Lisbon is not for everyone. It definitely requires that you do some homework before you come. If you learn about Lisbon on the spot, you'll likely miss many small details that would impact your first impression. I was lucky as my friends actually live in Lisbon and they showed me around.
Lisbon's architecture is amazing. It's a mix of styles, colours, cultures, and epochs. 
One of the best-known tourist attractions in Lisbon is the Elevador de Santa Justa or just the Lift. Designed by Raul Mesnier de Ponsard, a student of the famous Gustave Eiffel, it actually solved a very real and nasty problem - how to get up the Carmo hill. 
Lisbon's air is hot and dry for a big chunk of the year. Its proximity to the Atlantic Ocean does not make the air humid.

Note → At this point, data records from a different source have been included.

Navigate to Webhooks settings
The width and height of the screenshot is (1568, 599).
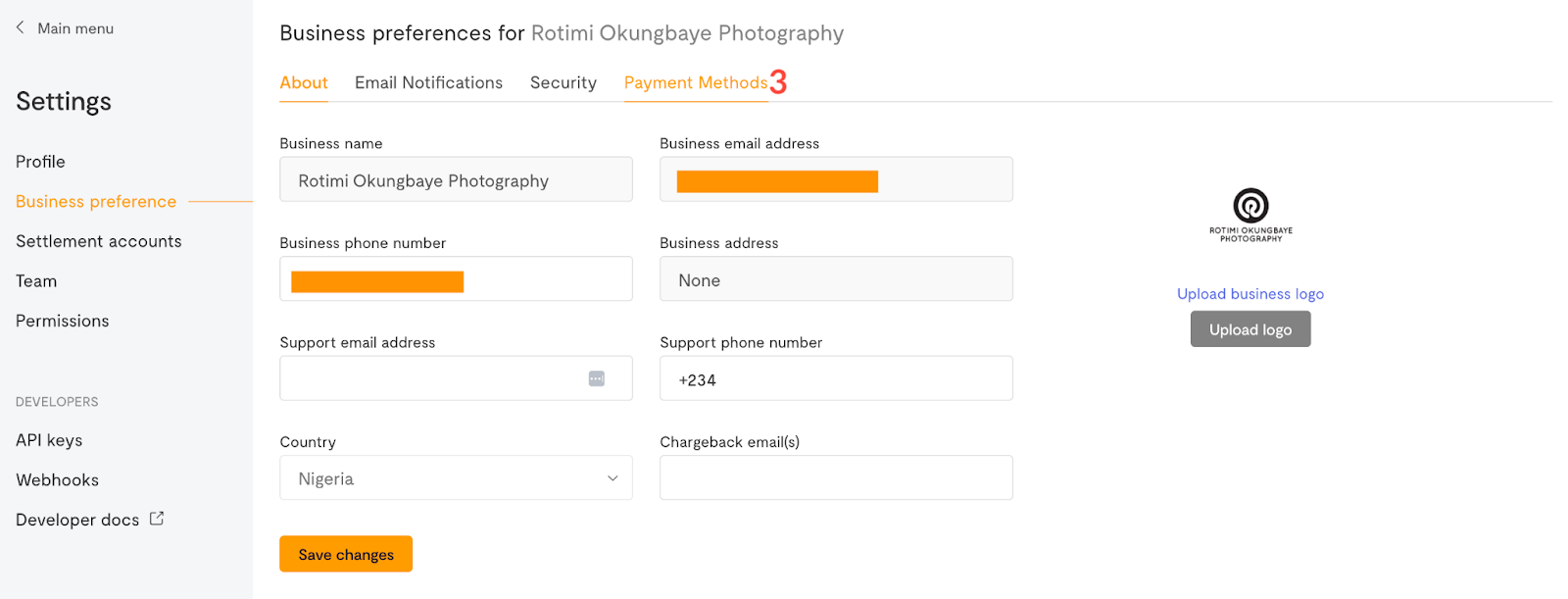point(57,480)
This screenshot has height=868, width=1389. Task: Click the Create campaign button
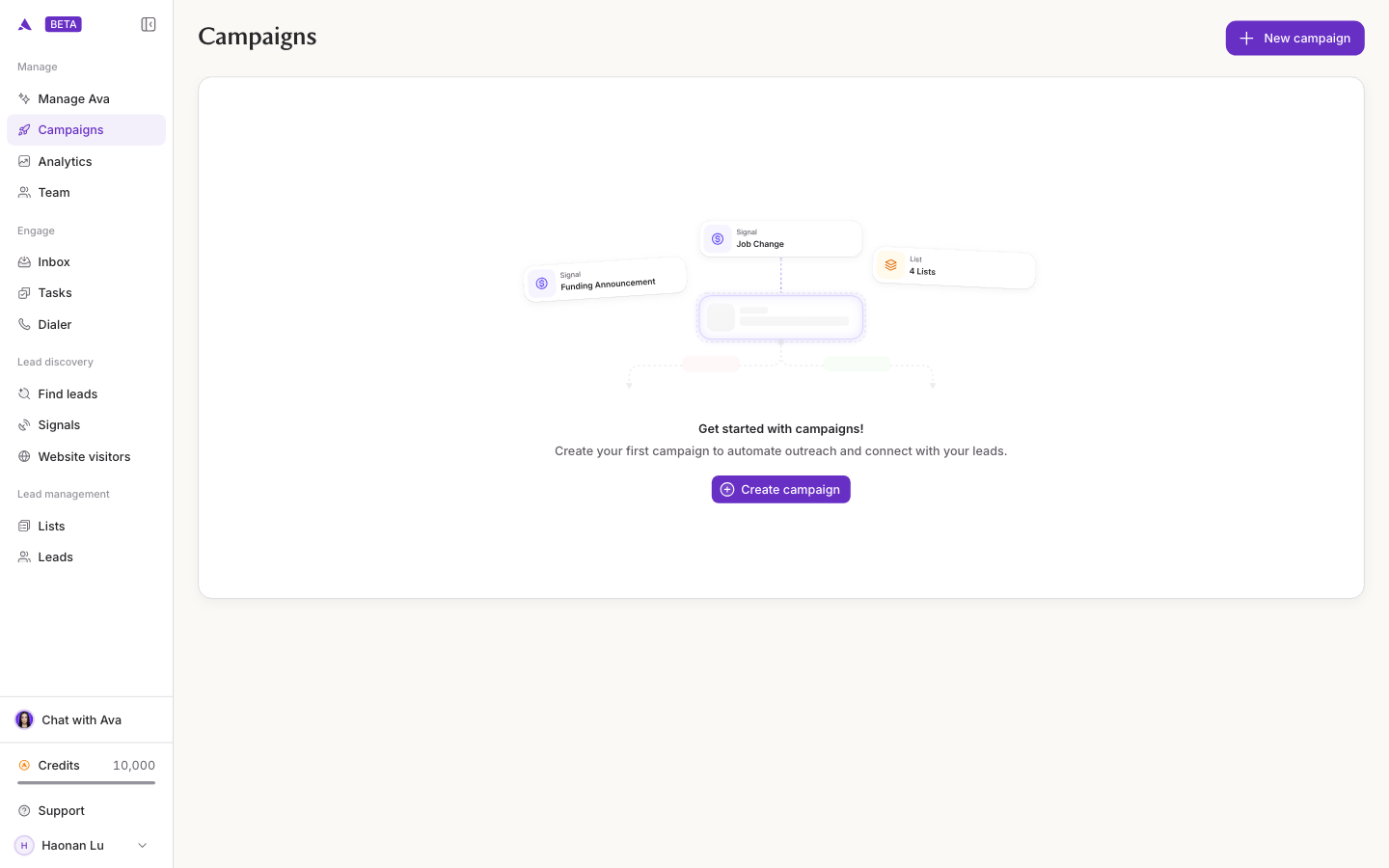tap(780, 489)
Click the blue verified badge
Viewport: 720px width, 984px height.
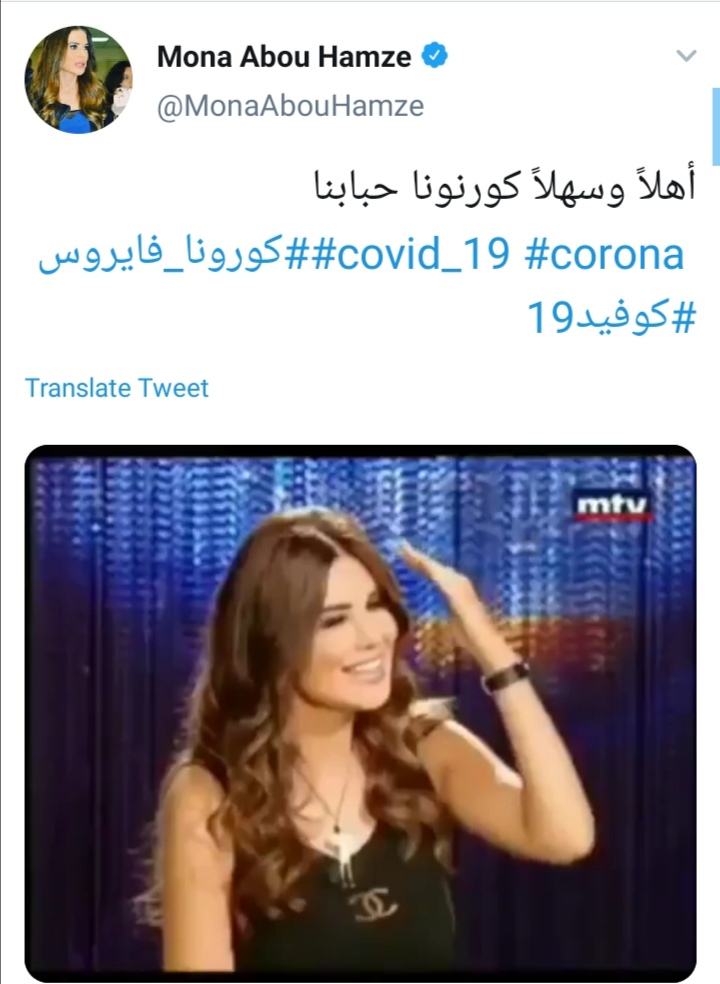click(434, 56)
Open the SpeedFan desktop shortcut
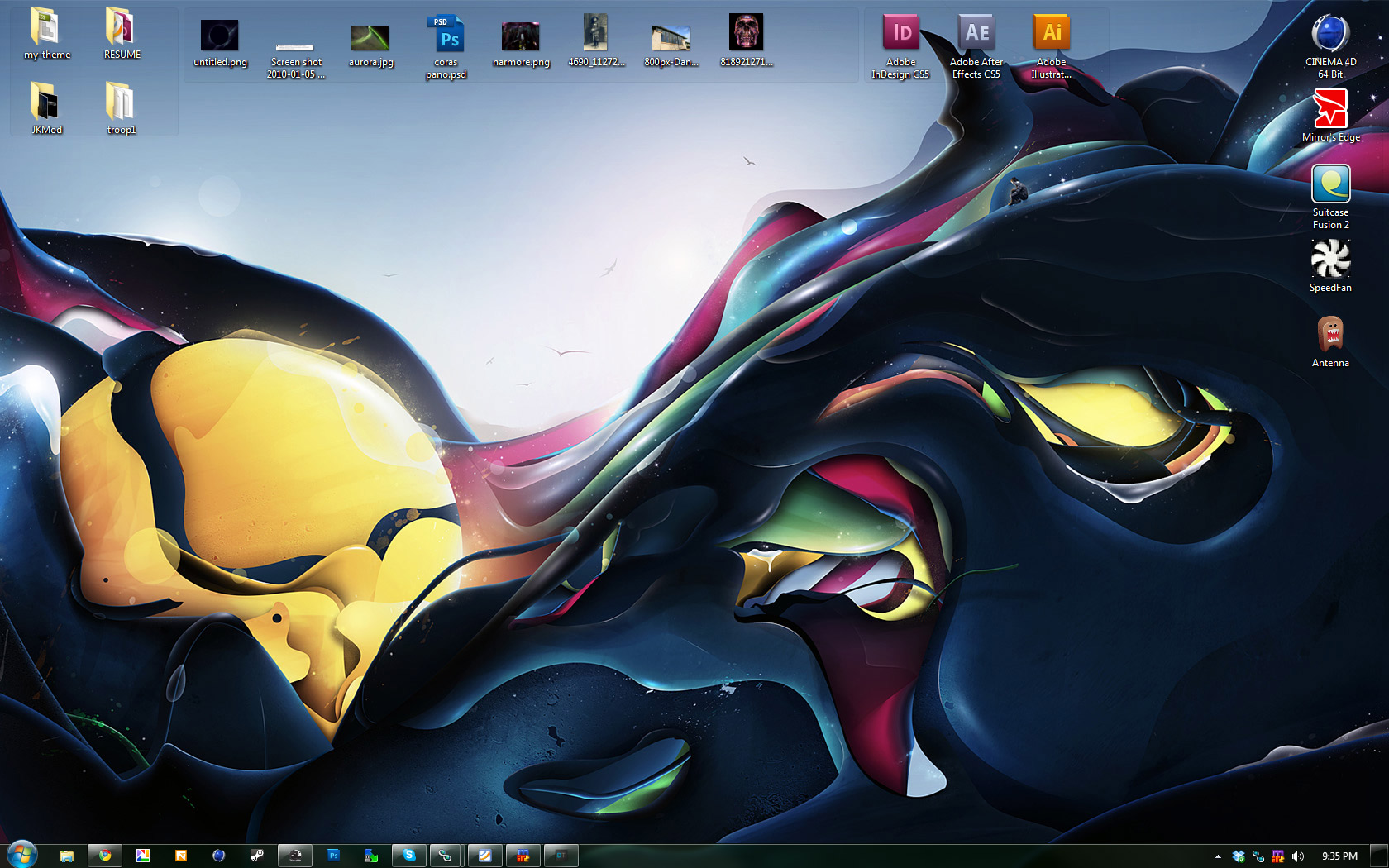 coord(1330,260)
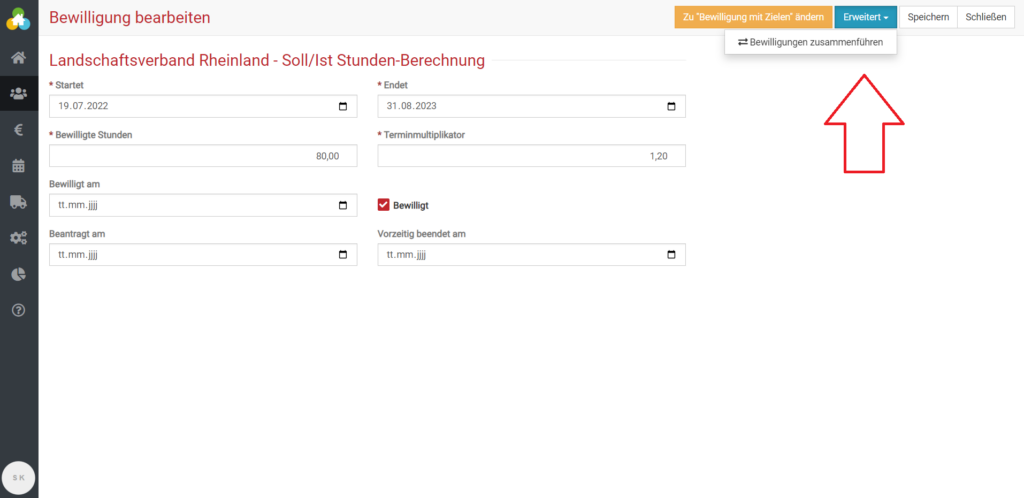1024x498 pixels.
Task: Open date picker for Endet field
Action: pyautogui.click(x=671, y=106)
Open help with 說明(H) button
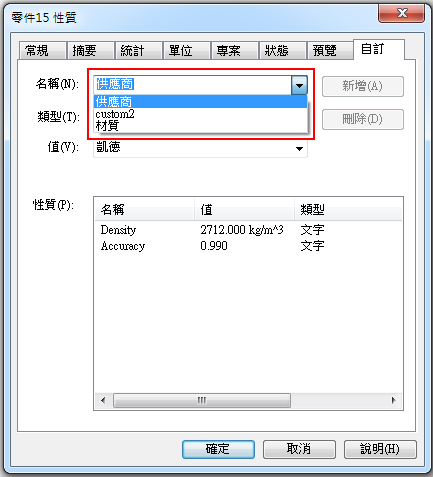Image resolution: width=433 pixels, height=477 pixels. tap(380, 449)
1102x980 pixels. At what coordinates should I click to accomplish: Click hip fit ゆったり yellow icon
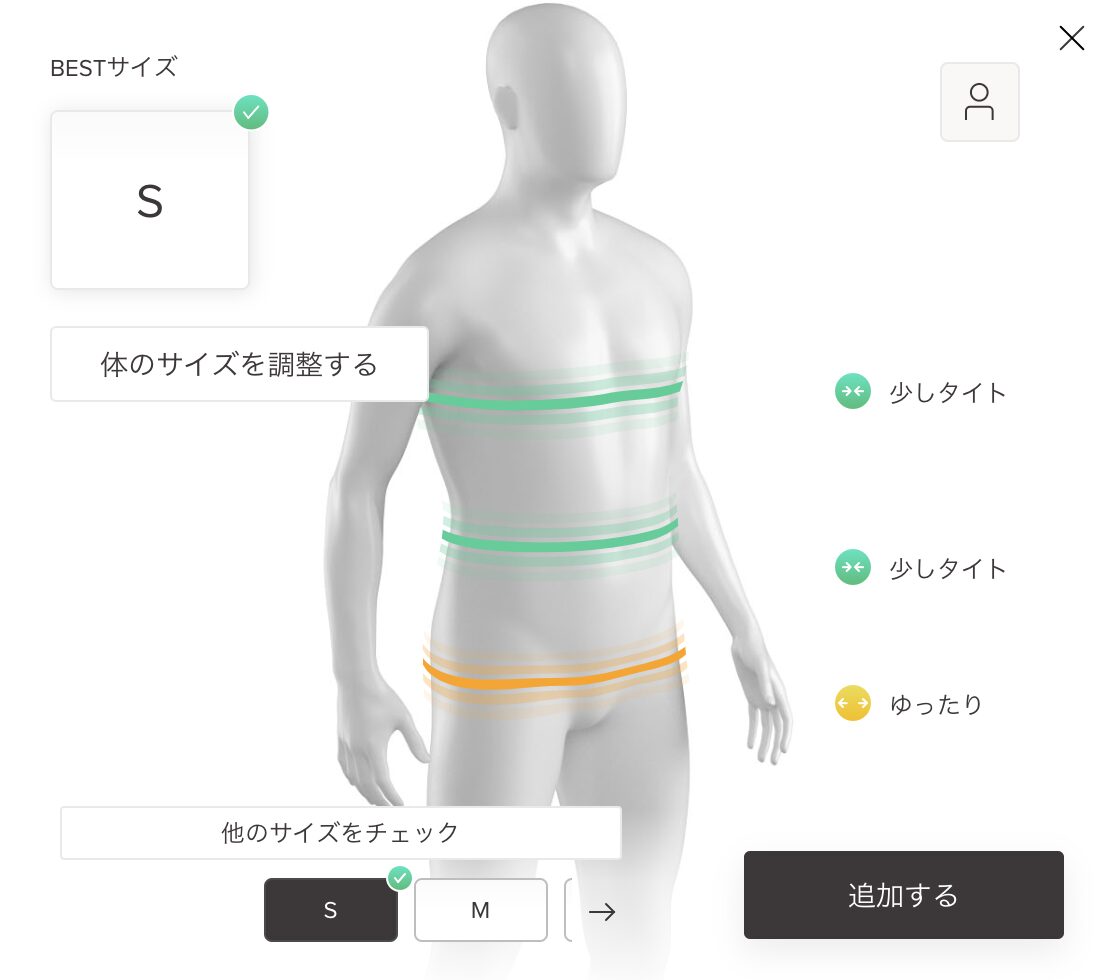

The heat makes it very exhausting to stroll the city during the daytime. Little canopy shade and hilly landscape require lots of motivation and physical strength. 
Except for Alfama, the oldest neighbourhood in Lisbon, the entire city was destroyed by earthquake, tsunami and fire in 1775. Seismologists estimated that the magnitude would have been between 8.5 and 9. That was a hell of an earthquake.
As a result, a city centre was rebuilt using a new grid system which was then borrowed by many other cities in the world, but most notably the United States.
I so much enjoyed Portuguese cobblestone streets that look like a mosaic.
Like many other visitors, I noticed that some buildings in Lisbon are very neglected and rundown.
The reason for that is that the Portuguese government has had a long-standing rent control since the early 1900s which would basically freeze the cost of renting indefinitely. People who have been renting for 40-50 years would still be paying the rate from the 1960s or 1970s which is peanuts compared to the cost of living today. As a result, many landlords stopped caring about their property as it didn't make any sense economically. I think the law had to change following an anti-crisis bailout Portugal received in 2011-2014, but decades of neglect are still seen across the city.
Compared to other European cities, Lisbon is relatively cheap when it comes to food and services. Public transport, namely trams, is the best way to navigate the city, especially its many hills. Can't say about shopping or nightlife, but I know that most visitors to Lisbon also opt for day trips to Sintra, Cascais and Belem which can be easily reached by train. Enjoy!